Dong Quai, St. John’s Wort
Effect: Possible Harmful Interaction
Valproic acid has been reported to cause increased sensitivity to the sun, amplifying the risk of sunburn or skin rash. Because St. John’s wort and dong quai may also cause this problem, taking them during treatment with this drug might add to this risk.
Bibliography
De Vivo, D. C., et al. “L-carnitine Supplementation in Childhood Epilepsy: Current Perspectives.” Epilepsia 39 (1998): 1216-1225.
Granger, A. S. “Ginkgo biloba Precipitating Epileptic Seizures.” Age and Ageing 30 (2001): 523-525.

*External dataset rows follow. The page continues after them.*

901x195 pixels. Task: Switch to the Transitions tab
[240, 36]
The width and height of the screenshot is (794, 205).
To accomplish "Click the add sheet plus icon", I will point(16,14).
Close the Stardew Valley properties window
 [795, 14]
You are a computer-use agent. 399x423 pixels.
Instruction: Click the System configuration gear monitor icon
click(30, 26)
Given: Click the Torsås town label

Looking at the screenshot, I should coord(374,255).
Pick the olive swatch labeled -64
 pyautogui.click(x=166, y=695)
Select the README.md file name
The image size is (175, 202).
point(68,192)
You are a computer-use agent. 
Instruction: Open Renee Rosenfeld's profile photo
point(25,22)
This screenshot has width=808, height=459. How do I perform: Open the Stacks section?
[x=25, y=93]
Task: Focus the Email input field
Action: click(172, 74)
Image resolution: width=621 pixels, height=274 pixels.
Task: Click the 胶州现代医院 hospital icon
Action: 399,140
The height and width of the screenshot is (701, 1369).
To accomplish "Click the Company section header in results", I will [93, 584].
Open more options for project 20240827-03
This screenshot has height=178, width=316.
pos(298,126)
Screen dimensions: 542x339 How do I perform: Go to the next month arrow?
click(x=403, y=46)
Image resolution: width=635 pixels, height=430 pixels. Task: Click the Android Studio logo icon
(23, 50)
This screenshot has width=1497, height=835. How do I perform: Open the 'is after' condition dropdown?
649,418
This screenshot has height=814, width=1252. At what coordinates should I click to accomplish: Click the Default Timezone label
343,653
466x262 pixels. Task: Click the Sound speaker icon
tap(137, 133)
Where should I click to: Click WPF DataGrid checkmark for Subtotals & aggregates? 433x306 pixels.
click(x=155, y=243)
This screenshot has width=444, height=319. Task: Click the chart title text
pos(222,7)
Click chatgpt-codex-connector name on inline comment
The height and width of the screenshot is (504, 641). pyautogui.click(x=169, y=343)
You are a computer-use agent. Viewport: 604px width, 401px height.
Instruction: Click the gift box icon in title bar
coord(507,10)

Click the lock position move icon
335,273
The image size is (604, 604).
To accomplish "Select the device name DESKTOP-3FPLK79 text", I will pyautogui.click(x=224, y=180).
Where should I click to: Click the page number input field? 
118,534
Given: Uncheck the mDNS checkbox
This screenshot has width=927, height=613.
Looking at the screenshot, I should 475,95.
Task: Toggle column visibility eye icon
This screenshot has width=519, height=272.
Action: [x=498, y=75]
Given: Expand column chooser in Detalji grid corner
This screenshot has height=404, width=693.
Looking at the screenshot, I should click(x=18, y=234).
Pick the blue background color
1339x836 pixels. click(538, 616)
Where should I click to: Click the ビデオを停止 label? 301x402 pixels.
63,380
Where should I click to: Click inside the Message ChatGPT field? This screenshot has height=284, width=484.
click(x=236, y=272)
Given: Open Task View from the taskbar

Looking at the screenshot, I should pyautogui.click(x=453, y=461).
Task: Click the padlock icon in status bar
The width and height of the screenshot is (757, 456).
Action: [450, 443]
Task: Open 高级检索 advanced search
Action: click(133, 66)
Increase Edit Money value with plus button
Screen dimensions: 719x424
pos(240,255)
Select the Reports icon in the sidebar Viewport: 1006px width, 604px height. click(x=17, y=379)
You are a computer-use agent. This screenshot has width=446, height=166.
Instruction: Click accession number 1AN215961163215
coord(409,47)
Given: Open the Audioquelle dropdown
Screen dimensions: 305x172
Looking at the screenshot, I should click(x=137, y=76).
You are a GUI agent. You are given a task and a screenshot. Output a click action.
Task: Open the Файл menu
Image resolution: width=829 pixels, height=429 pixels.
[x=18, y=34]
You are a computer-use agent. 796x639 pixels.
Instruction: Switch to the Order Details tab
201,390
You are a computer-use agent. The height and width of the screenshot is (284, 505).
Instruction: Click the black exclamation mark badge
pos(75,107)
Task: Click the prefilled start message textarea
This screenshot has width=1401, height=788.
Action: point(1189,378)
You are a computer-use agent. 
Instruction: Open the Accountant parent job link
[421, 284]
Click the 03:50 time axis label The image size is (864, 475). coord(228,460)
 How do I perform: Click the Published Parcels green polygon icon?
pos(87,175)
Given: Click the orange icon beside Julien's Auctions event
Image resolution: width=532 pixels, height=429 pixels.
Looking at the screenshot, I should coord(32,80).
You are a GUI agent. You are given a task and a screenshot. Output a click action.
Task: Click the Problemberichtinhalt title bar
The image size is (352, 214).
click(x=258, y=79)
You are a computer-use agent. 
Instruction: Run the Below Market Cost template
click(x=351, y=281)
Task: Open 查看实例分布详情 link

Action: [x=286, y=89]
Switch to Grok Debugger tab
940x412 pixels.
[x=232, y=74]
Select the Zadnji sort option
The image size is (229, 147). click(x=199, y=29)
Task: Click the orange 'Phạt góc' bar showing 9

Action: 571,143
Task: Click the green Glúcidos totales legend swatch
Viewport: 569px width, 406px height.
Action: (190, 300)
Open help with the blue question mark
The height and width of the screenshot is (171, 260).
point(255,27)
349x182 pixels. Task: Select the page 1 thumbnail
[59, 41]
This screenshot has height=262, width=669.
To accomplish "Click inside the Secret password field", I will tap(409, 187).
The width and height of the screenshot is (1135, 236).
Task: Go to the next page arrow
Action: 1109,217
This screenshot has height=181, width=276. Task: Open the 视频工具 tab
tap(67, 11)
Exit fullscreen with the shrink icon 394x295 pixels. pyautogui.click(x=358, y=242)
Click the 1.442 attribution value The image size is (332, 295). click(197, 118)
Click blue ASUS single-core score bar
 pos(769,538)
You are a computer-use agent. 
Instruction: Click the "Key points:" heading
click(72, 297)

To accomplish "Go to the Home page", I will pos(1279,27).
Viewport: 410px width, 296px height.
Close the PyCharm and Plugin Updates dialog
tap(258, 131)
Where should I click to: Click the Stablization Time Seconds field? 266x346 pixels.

Gupta, M., S. Aneja, and K. Kohli. “Add-on Melatonin Improves Quality of Life in Epileptic Children on Valproate Monotherapy.” Epilepsy and Behavior 5 (2004): 316-321.
Kupiec, T., and V. Raj. “Fatal Seizures Due to Potential Herb-Drug Interactions with Ginkgo biloba.” Journal of Analytical Toxicology 29 (2006): 755-758.
Lewis, D. P., et al. “Drug and Environmental Factors Associated with Adverse Pregnancy Outcomes: Part 1–Antiepileptic Drugs, Contraceptives, Smoking, and Folate.” Annals of Pharmacotherapy 32 (1998): 802-817.